She would shuffle down in her little slippers every day, and I would say, "Hey, can you wear the same thing?" She never would because she never wanted to wear the same thing. She would come in some sort of white flowy negligee or dress or nightgown or sweater, and she would sit on this white couch in her beach house and we would just start chatting. Normally in a doc, you do warm-up interviews to start making people feel comfortable and it often takes months. From the very first moment Pamela sat on that white couch, in her white dress, she was just in it and ready to open up. I would love to take credit and say I had to spend months winning her trust. No. Pamela is a very trusting person. She was a very open book and she was ready to do this. There wasn't one time that Pamela ever said, "Cut the cameras," or "I don't want to talk about that," or "How are you going to use that in the documentary?" She was very opened in that way. You couldn't ask for a better documentary subject.
How you capture Anderson's treatment by the media, the industry and her partners is mostly through archival footage. You also don't feature many talking heads outside of four family members. Why did you make that decision and did you go out to anyone else for comment?
We didn't go out to anyone else. I'm always sussing out celebs, if I meet with them, on what kind of doc they want. I was very drawn to Pamela magnetically in the way that she didn't have questions about the doc. The only conversations we would ever have, and I would remind her a lot while we were making it, were: let's make the anti-celebrity documentary.

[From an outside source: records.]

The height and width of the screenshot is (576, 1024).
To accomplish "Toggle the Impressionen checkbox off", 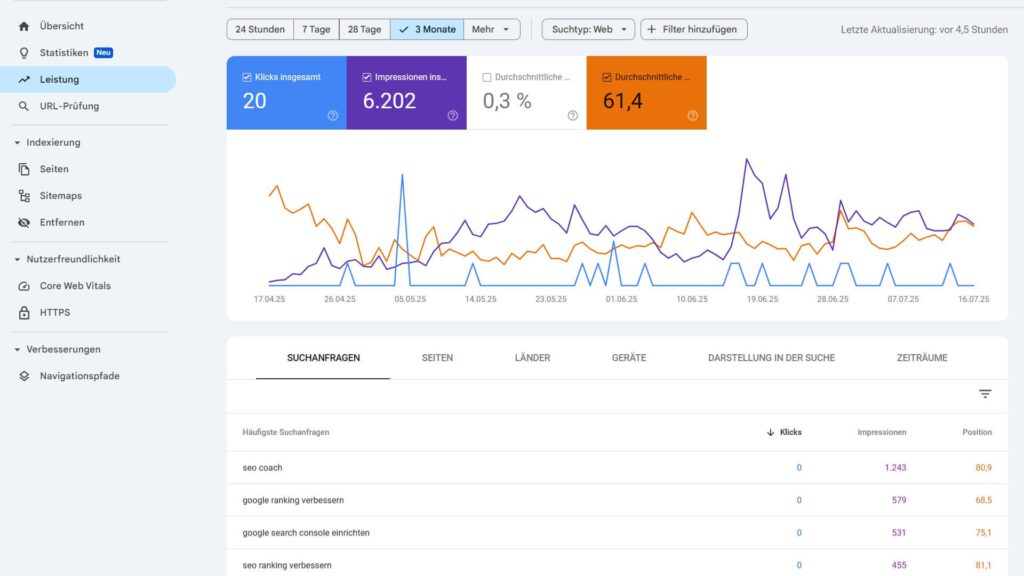I will (367, 77).

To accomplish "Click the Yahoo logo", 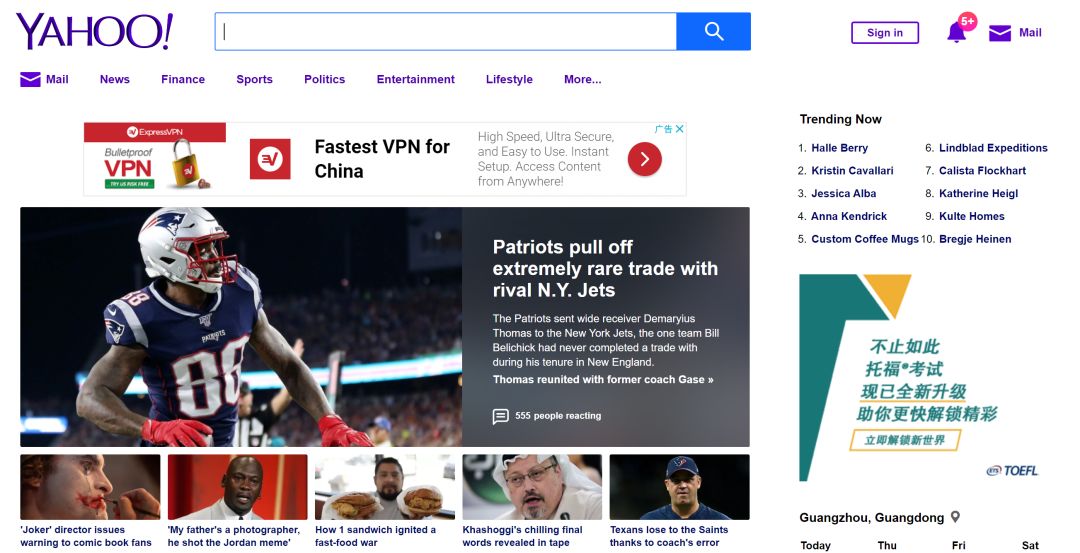I will (94, 32).
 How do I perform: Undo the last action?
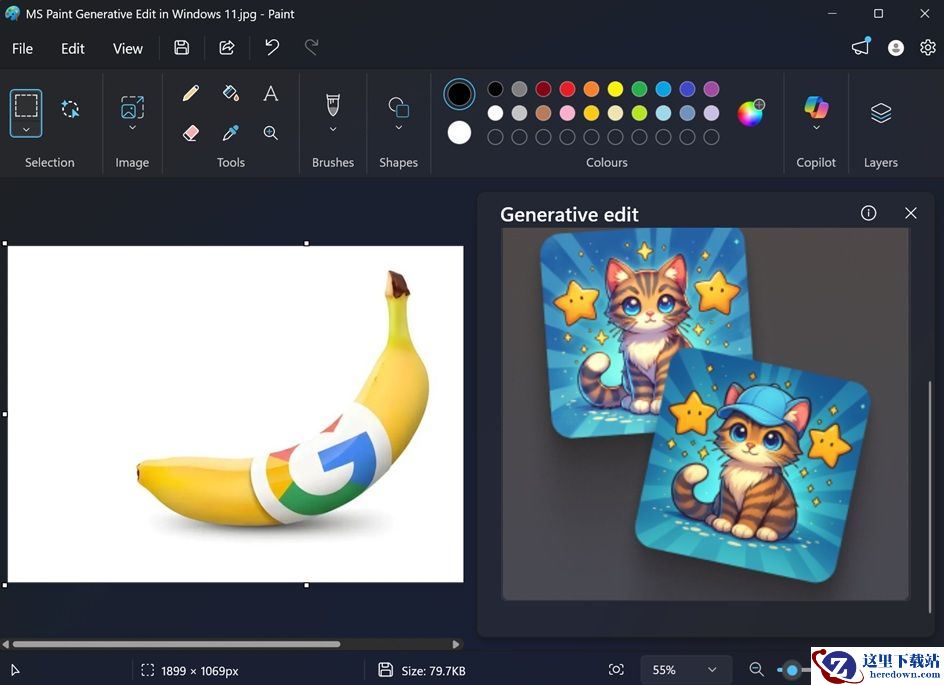pyautogui.click(x=272, y=48)
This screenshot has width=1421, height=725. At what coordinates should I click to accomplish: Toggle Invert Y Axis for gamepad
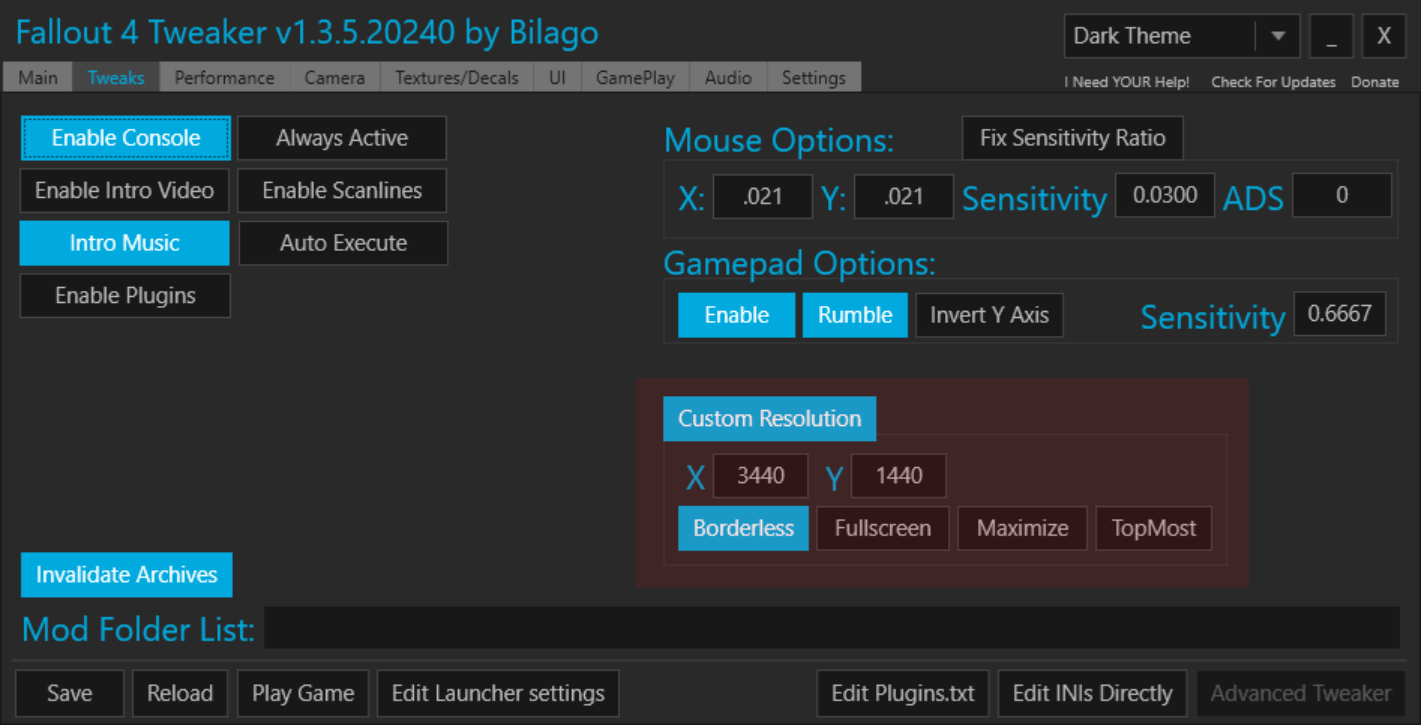pyautogui.click(x=989, y=315)
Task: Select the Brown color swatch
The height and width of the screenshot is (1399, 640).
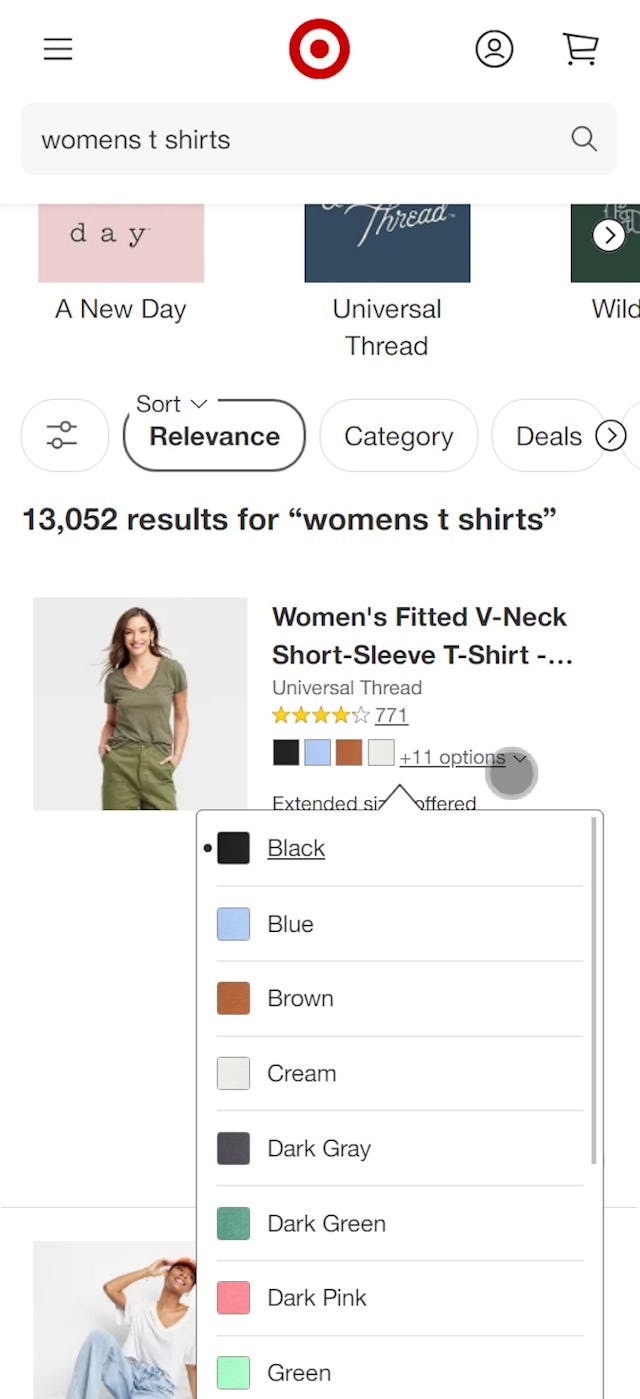Action: tap(348, 750)
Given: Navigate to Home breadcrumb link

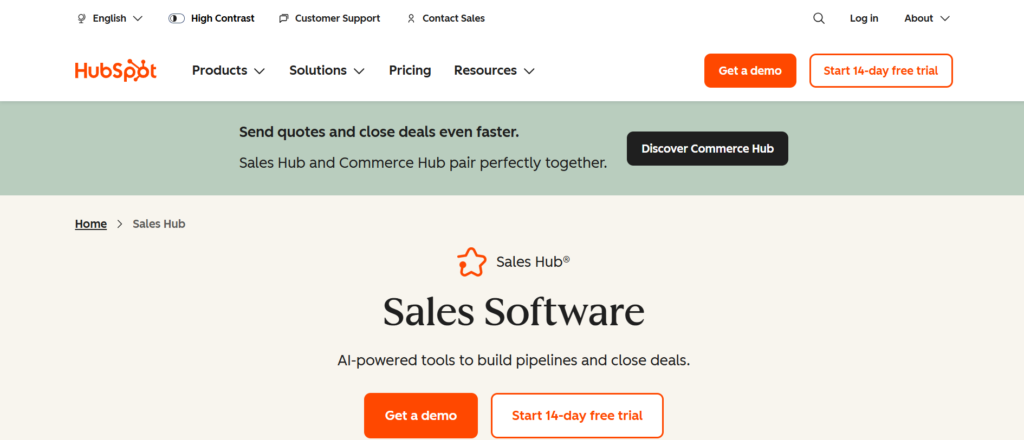Looking at the screenshot, I should (x=91, y=224).
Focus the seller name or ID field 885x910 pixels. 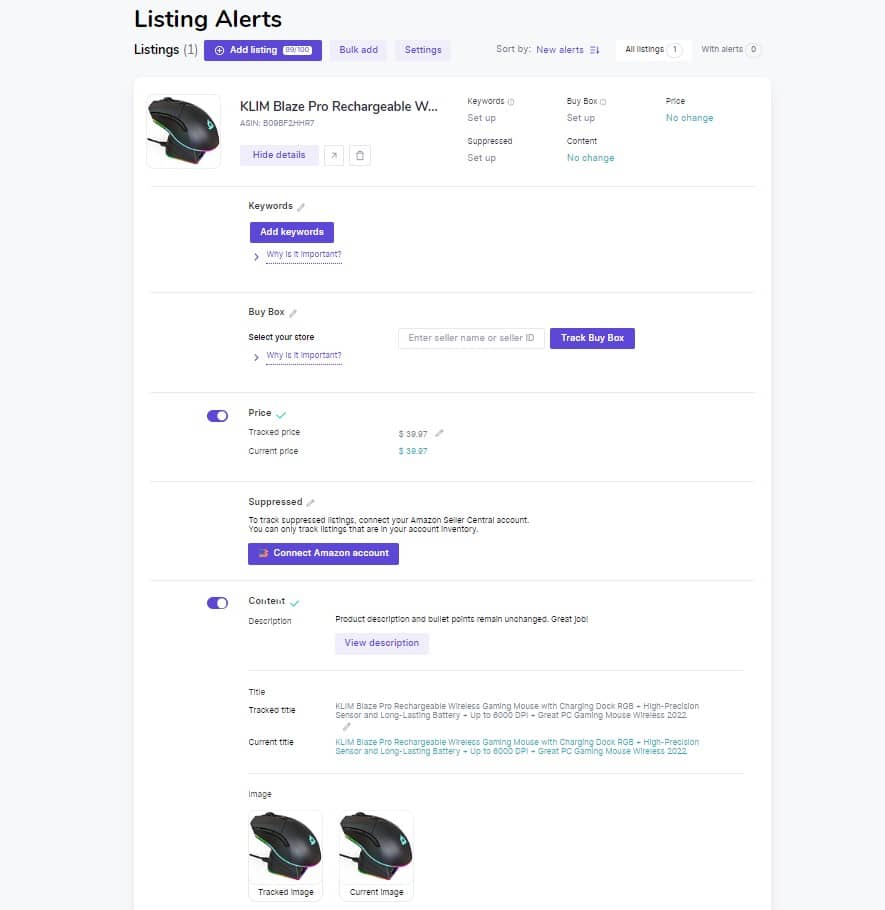(471, 338)
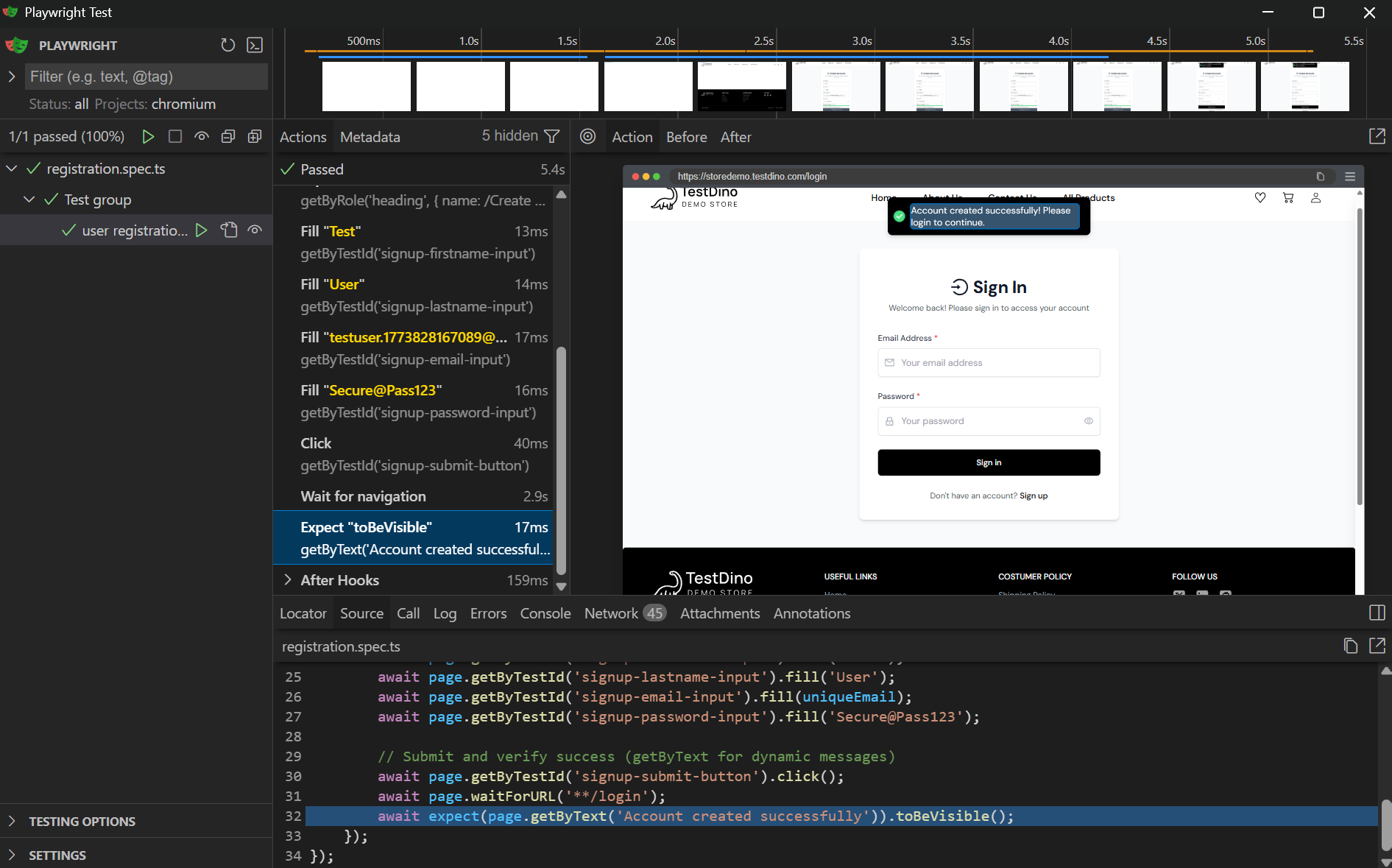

To me, she's this larger-than-life icon, so it felt like she would want the slickest, most overproduced celebrity doc that it could be -- tons of hair and makeup, lighted interviews and journalists, pundits and experts weighing in on all these things. She's like, "I hate that shit," and I'm like, "I hate making that shit, so can we make something really raw, kind of bootleg, just me with my camera, almost like the films I got to make in college?" She's like, "I love stuff like that."
I remember asking her how we deal with hair and makeup. She laughed and was like, "I don't get hair and makeup done on my island. I do it myself." At that point, I didn't know she also dyed her own hair from a box at the drugstore, which she has her entire life. She's also done her makeup her entire career. She would get nervous if this was going to be one of those things, like she said, "I saw so-and-so's documentary and it was so cringe-worthy, it felt so contrived and messaged." And I would always say, "No Pamela, perhaps to a fault, this documentary is gonna be raw. It's not gonna feel overproduced." I'm lucky that Netflix supported that too because this was a big doc for all of us. They were willing to let me do that really running-and-gun, hands-on style. And Pamela, she loves that.
Two of the people you feature are her parents, the other two are her sons, Brandon and Dylan, who are the only ones who weigh in on whether Anderson should have profited off of the sale of her stolen tape. Why those four voices and why did you want to include her sons weighing in on her response to the tape?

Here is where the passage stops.